High Load Capacity and Shock Resistance
In robotic applications, joint bearings are frequently required to withstand complex, multi-directional loads within a confined operating space.
- Compound Loading:** When a robot arm extends or handles heavy objects, its joint bearings must simultaneously withstand radial, axial, and overturning loads.
- Shock Resistance and Toughness:** For legged robots, the knee joints—particularly during running or landing after a jump—must endure instantaneous, high-magnitude shock loads that can exceed the robot's own body weight several times over. In such scenarios, bearing types featuring full-complement rollers (cage-less) or those equipped with bronze cages are typically selected.
Lightweight and Compact Design
Flexibility and energy efficiency are primary design objectives for modern robots, presenting significant challenges for the design of their joint bearings.
- Thin-Wall Design:** Given the extremely limited space available for bearing operation—despite the extensive functionality required—bearings typically employ a thin-wall, hollow-structure design to minimize weight while simultaneously providing internal clearance for the robot's wiring and cabling.
- Integrated Material and Structural Design:** This approach involves the use of specialized steel alloys combined with a maximally compact structural design—for instance, by integrating the bearing's inner and outer rings directly with their respective mounting flanges. Enhancing bearing rigidity while simultaneously reducing weight.
Environmental Adaptability and Long Service Life
Robots typically operate in relatively harsh environments and often work continuously for extended periods. This necessitates that the bearings within robot joints possess high reliability and a long service life.
- Sealing and Corrosion Resistance: In environments that are humid, dusty, or subject to chemical corrosion, bearings must exhibit superior sealing capabilities and corrosion resistance to prevent the ingress of contaminants that could lead to failure.
- The Trend Toward Maintenance-Free Operation: In specialized fields—such as surgical robotics and food processing—or simply to reduce maintenance costs, there is a growing adoption of self-lubricating joint bearings. These bearings achieve maintenance-free operation through embedded solid lubricating materials, thereby eliminating the risk of grease contamination.
- Resistance to Fretting Wear: Under static conditions or during periods of micro-vibration, the contact surfaces of bearings may experience fretting wear, resulting in a loss of precision. The selection of preloaded bearings, combined with the use of appropriate grease, can effectively mitigate this issue.
Low Friction and Low Noise
Smooth, quiet operation is another critical metric for evaluating robot performance.
- Energy Consumption Optimization: Low starting torque and low rotational friction torque directly reduce motor power consumption, thereby extending the robot's operational endurance.
- Smooth and Quiet Operation: Vibration and noise generated by friction not only compromise the robot's own operational stability but—in the case of service robots—also directly impact the user experience. The use of high-precision rolling elements and optimally designed cages is key to minimizing noise levels.

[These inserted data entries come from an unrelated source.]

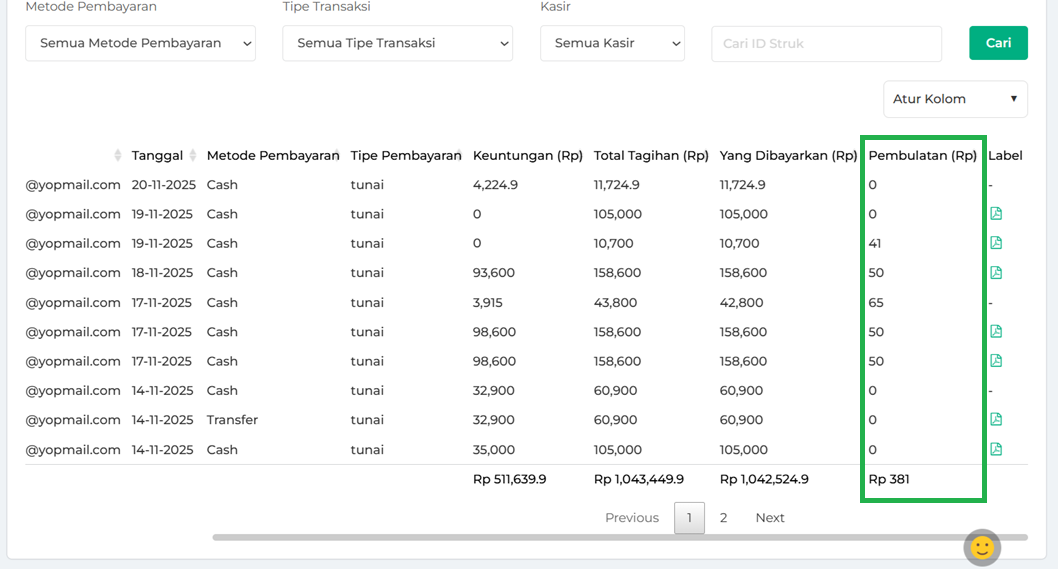Click the Next pagination link
Viewport: 1058px width, 569px height.
769,518
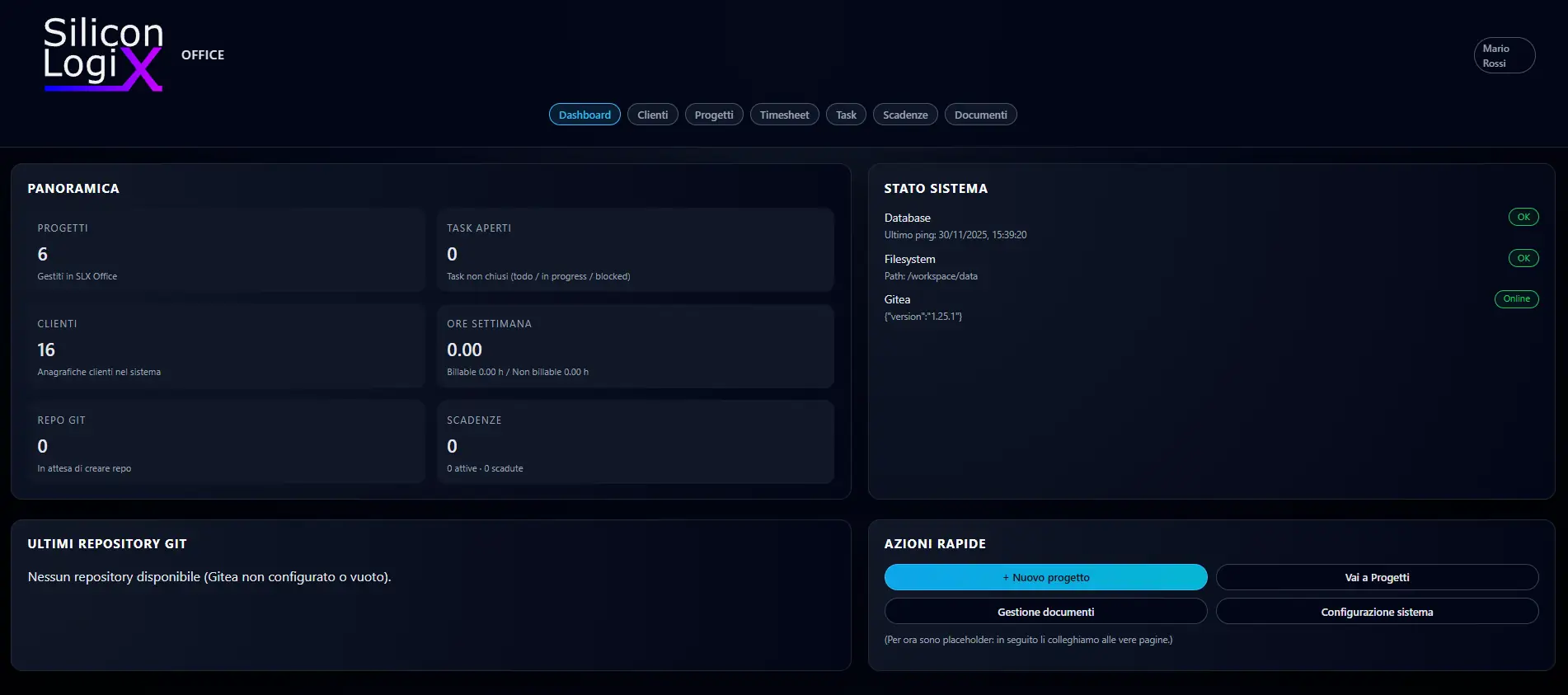The image size is (1568, 695).
Task: Open the Task tab
Action: coord(846,115)
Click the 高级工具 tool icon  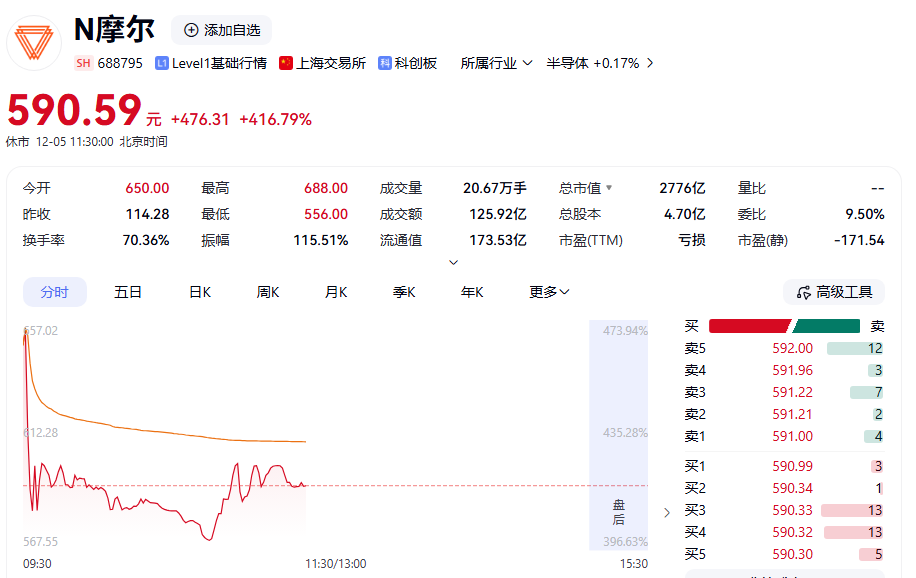[x=802, y=292]
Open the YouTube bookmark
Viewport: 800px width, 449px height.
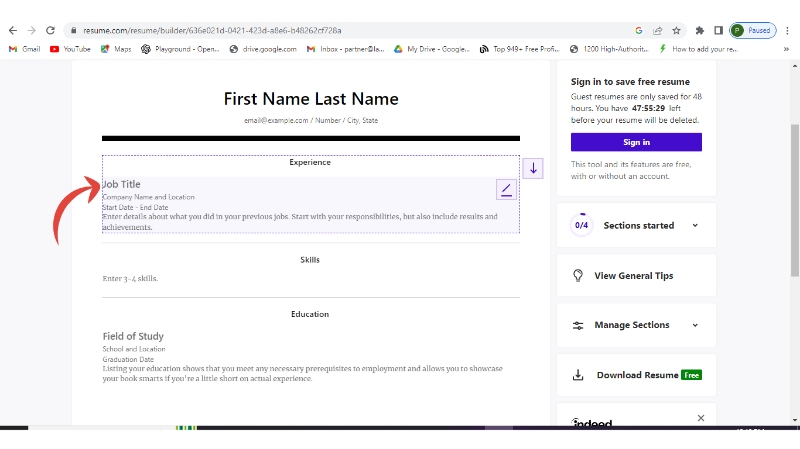70,48
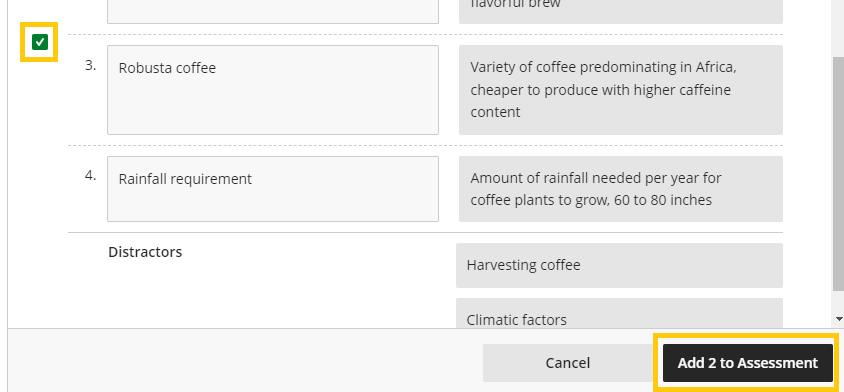Click the Variety of coffee predominating answer box
The height and width of the screenshot is (392, 844).
[621, 90]
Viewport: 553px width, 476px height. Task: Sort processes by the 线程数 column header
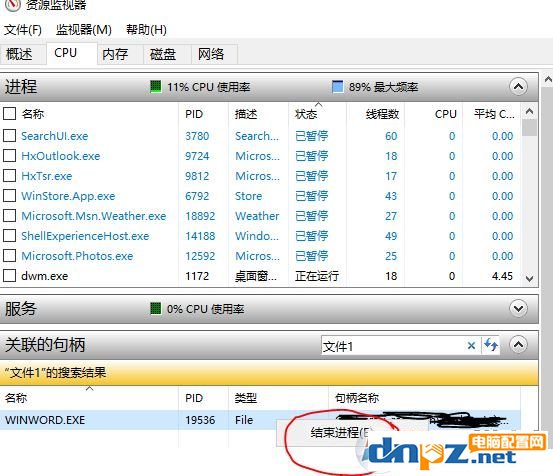382,114
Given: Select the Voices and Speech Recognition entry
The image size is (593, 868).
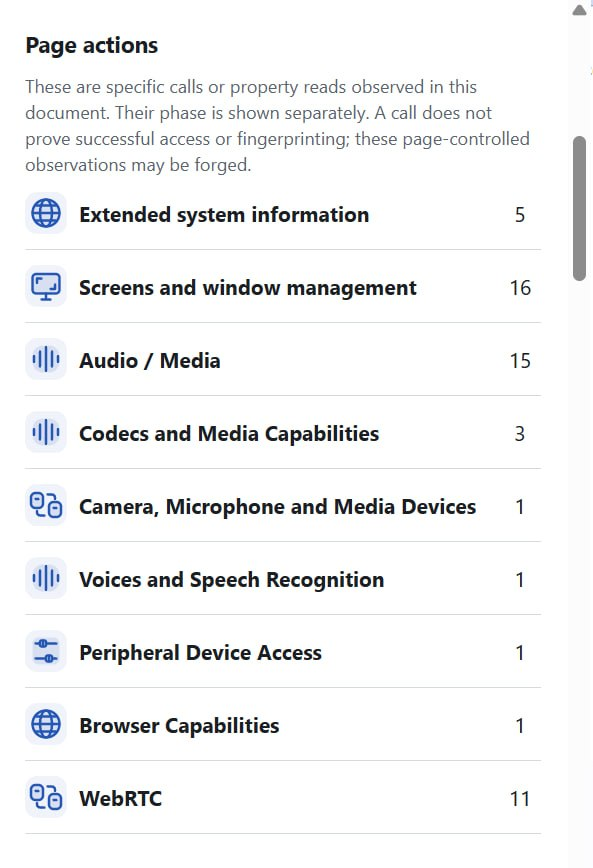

Summary: Positioning of Different Bearing Types
Based on the characteristics outlined above, different types of bearings are selected for various parts of a robot to meet specific core requirements:
Crossed roller bearings are frequently used in areas such as the robot's wrist, waist, and base—locations that are required to withstand complex combined loads.
Thin-section ball bearings are predominantly utilized in joints where space is at a premium, such as in the forearm sections of robotic arms or in finger joints.
Self-lubricating joint bearings are employed at the connection points of linkage mechanisms—for instance, in the ankle and elbow joints of legged robots.
Angular contact ball bearings are typically integrated into the internal mechanisms of RV reducers and harmonic reducers, as well as in other components that require high-speed rotational capabilities.